Just Add Mermaids By Angela Slatter

I love the ocean. I love its crash and roar, I love how it purrs violently at night. I love it in a storm, on a clear calm day, or when the full moon is sitting just above the horizon and turning all that black water to silver. I’m also terrified of it. It’s a force of nature: it doesn’t care that you’re there, you can’t negotiate with it, you don’t matter. It’ll eat you up, dash you on rocks, drag you down into the depths. Sometimes it will spit you out – but not always. My family came to Australia on ships a couple of hundred years ago, nothing between them and the deep blue sea except a few planks of wood. The beach is the place I go when everything gets too much, when I just need to sink my feet into the wet sand, feel the waves coming in and out, kind of trying to pull me in, but not really. It’s where I go to empty my head and heart, so the feelings I have for it are powerful and conflicted.
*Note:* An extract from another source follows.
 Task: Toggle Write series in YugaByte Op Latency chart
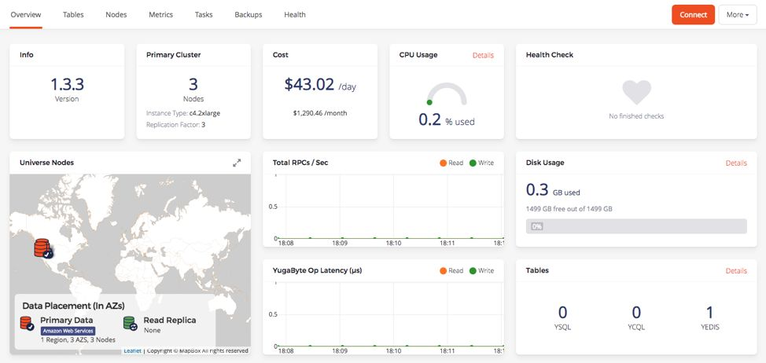(481, 270)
I wanted to write a book in which the sea featured, was almost a character in its own right. Initially I thought All the Murmuring Bones would be an Australian gothic, which I generally (facetiously) define as replacing the darkness of the traditional gothic with burning sunlight, while retaining the same number of weird and creepy uncles trying to steal your inheritance. But as I wrote, it was apparent that it wasn’t quite working. While pondering solutions, it became clear that what (continually) interests and invests me in writing are fairy tales and legends, myths and whispered stories that might be truths or falsehoods or something in between.

I’d already created a fantasy world where versions of such tales formed the scaffolding, the one in which I’d set the mosaic collections Sourdough and Other Stories and The Bitterwood Bible and Other Recountings, and now the very recently released The Tallow-Wife and Other Tales. It’s filled with fairytale monsters, and gothicy elements: horror, mystery, death, romance, dread, fear, a dash of melodrama, picturesque landscapes, darkness, and dimly lit grand houses from which young women run (or toward, depending on the circumstances). I’d woven in lot of strange creatures, but had only ever written one mermaid – a mari-morgan to be precise, in “A Good Husband” – so the answer, the connection lay in the mythological merfolk, those who rule beneath the waves.
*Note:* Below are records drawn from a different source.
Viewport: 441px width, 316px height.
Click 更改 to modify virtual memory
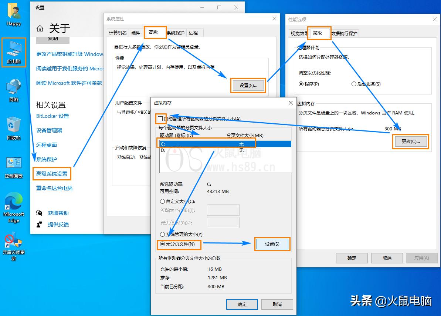click(x=410, y=141)
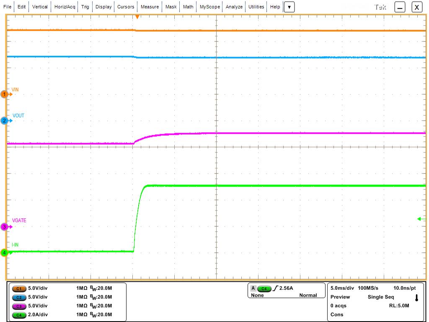Click the channel 1 VIN waveform marker
This screenshot has width=429, height=322.
point(5,95)
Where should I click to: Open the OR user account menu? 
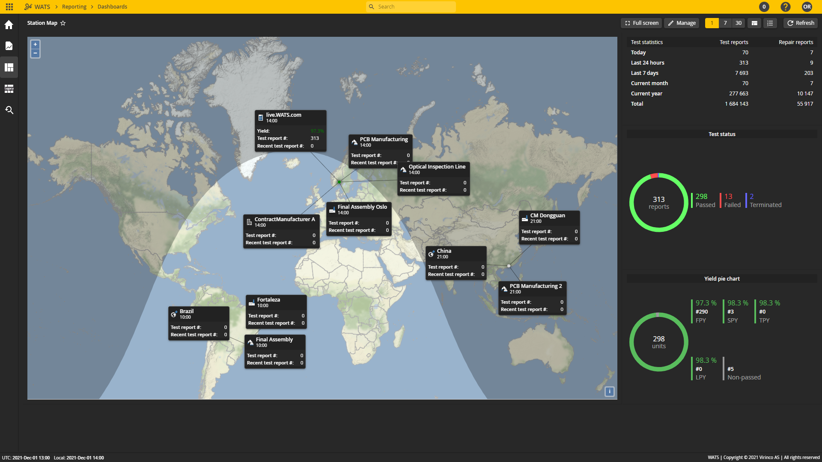[x=807, y=7]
I’ve always been interested in water-maidens – mermaids, ashrays, mari-morgans, rusalkas, selkies, finfolk, etcetera – but also deep disliked the main mermaid tale of my childhood, Hans Christian Andersen’s “The Little Mermaid” (don’t get me started). I wanted my merfolk to be different, frightening: the seas are dark just like gothic houses; there are mysteries lurking deep there; there is danger beneath; it’s beautiful and terrifying.

The protagonist, Miren, flees one big house (Hob’s Hallow) for another (Blackwater). Her life is shrouded – perhaps smothered – in secrets, and there’s the usual repression from family members and societal expectations; all hallmarks of the gothic. Fairy tales are naturally dark (the proper ones, the old ones, the ones told around fires to encourage us to not wander off into the woods because, you know, wolves that go on two legs as well as four). They’re our oldest horror stories, and the gothic shares a lot of the same DNA: darkness, relatives who do not have our best interests at heart, ill-considered romance.

The fairy tale, however, adds magic and that’s what makes them, well, magical. To bring the Sourdough world and the merfolk together as I wanted, I invented “The O’Malley Book of Tales”. It was written over hundreds of years by the family, a mix of myth and legend and lore of the sea. These are the stories Miren (my protagonist) grew up with, which guide her – but it’s a difficult sort of “map” because there’s no way of knowing which stories are true, which are false, and which are a little bit of both. Some are newly written and some are tales I’ve told in other Sourdough books because I wanted those to be the stories of Miren’s childhood the way the Grimms’ were for me.

In All the Murmuring Bones, the O’Malleys always had strong ties with the sea, one foot on land, the other in the water, and I thought about how strange this might make them and what it might have cost – and also what a fraught relationship they might have with those who ruled beneath the waves. I wondered how Miren would go about leaving a family legacy behind, how she might escape it and what that might entail – and what might continue to pursue her. One of the refrains of the book is “All the waters in the world are joined”, so how do you flee? I wanted my dark brooding mermaids to represent that ever-present threat.

So, there you have it: gothic mermaids.